#### Selected passage

Other notes

Steve Holden steve at holdenweb.com
Fri Jan 7 06:36:31 EST 2005


Andrew Dalke wrote:

> Bengt Richter:
> 
>>But it does look ahead to recognize += (i.e., it doesn't generate two
>>successive also-legal tokens of '+' and '=')
>>so it seems it should be a simple fix.
> 
> 
> But that works precisely because of the greedy nature of tokenization.
> Given "a+=2" the longest token it finds first is "a" because "a+"
> is not a valid token.  The next token is "+=".  It isn't just "+"
> because "+=" is valid.  And the last token is "2".
> 
[...]

You're absolutely right, of course, Andrew, and personally I don't think 
that this is worth trying to fix. But the original post I responded to 
was suggesting that an LL(1) grammar couldn't disambiguate "1." and 
"1..3", which assertion relied on a slight fuzzing of the lines between 
lexical and syntactical analysis that I didn't want to leave unsharpened.

########
#### Entries

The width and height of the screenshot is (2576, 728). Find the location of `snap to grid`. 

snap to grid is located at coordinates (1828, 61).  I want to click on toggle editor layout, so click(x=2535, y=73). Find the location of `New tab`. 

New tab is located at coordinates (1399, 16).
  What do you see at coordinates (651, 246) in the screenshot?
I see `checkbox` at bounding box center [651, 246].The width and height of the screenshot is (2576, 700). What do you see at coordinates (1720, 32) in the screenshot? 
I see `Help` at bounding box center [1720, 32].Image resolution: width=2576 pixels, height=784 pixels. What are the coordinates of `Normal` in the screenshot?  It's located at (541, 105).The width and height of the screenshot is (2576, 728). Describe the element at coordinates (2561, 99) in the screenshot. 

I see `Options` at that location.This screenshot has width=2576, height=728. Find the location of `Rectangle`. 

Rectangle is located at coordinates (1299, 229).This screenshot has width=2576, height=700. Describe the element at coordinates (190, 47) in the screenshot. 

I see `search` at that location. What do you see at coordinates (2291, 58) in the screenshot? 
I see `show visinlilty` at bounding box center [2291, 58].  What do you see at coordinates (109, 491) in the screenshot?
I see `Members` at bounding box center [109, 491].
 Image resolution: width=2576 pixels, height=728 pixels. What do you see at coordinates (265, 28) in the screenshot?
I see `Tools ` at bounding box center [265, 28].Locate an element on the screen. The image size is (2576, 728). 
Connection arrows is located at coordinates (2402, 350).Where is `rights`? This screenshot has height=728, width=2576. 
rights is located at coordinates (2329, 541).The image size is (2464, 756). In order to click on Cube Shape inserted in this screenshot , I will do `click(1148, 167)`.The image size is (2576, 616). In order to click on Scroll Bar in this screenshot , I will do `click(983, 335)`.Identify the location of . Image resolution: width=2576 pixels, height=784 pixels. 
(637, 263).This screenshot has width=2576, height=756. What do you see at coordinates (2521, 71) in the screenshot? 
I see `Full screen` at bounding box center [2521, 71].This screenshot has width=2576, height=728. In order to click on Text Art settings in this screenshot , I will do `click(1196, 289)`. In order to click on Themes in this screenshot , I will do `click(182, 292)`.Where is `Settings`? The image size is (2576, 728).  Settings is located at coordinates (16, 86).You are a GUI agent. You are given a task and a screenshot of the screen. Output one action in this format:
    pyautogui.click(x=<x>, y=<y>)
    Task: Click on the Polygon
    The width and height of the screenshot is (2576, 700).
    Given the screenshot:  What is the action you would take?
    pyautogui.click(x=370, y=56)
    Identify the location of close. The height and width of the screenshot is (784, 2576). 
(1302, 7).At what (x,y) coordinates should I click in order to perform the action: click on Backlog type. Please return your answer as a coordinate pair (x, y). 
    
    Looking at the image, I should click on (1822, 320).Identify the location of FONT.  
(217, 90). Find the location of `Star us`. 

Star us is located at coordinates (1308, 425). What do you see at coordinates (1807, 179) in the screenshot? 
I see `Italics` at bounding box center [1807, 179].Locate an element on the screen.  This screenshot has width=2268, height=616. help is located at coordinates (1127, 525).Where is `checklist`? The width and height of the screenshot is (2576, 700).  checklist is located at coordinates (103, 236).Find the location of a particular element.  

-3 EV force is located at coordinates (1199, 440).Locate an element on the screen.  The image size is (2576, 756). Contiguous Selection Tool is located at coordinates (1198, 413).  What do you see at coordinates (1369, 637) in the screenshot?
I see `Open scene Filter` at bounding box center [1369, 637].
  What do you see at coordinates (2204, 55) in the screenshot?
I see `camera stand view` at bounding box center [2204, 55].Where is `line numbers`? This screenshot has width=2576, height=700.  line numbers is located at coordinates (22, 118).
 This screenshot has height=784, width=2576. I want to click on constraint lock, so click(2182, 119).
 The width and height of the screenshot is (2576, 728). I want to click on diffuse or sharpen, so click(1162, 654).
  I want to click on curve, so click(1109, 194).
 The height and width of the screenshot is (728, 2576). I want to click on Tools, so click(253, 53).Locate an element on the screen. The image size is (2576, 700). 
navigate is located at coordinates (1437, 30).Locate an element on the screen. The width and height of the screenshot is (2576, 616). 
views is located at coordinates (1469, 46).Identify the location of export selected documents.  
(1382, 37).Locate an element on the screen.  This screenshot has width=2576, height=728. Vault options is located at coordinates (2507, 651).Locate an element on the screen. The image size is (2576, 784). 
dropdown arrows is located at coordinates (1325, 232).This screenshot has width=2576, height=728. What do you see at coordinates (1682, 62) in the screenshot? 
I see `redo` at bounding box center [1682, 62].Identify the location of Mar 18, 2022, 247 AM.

########

Problems to solve
A – In the mailing-list post on tokenization, what kind of grammar did the original post claim could not disambiguate "1." and "1..3"?
B – Echo the mailing-list post on tokenization, everything from "Other notes" down to "a simple fix.".

Solutions below
A – An LL(1) grammar.

B –
Other notes

Steve Holden steve at holdenweb.com
Fri Jan 7 06:36:31 EST 2005


Andrew Dalke wrote:

> Bengt Richter:
> 
>>But it does look ahead to recognize += (i.e., it doesn't generate two
>>successive also-legal tokens of '+' and '=')
>>so it seems it should be a simple fix.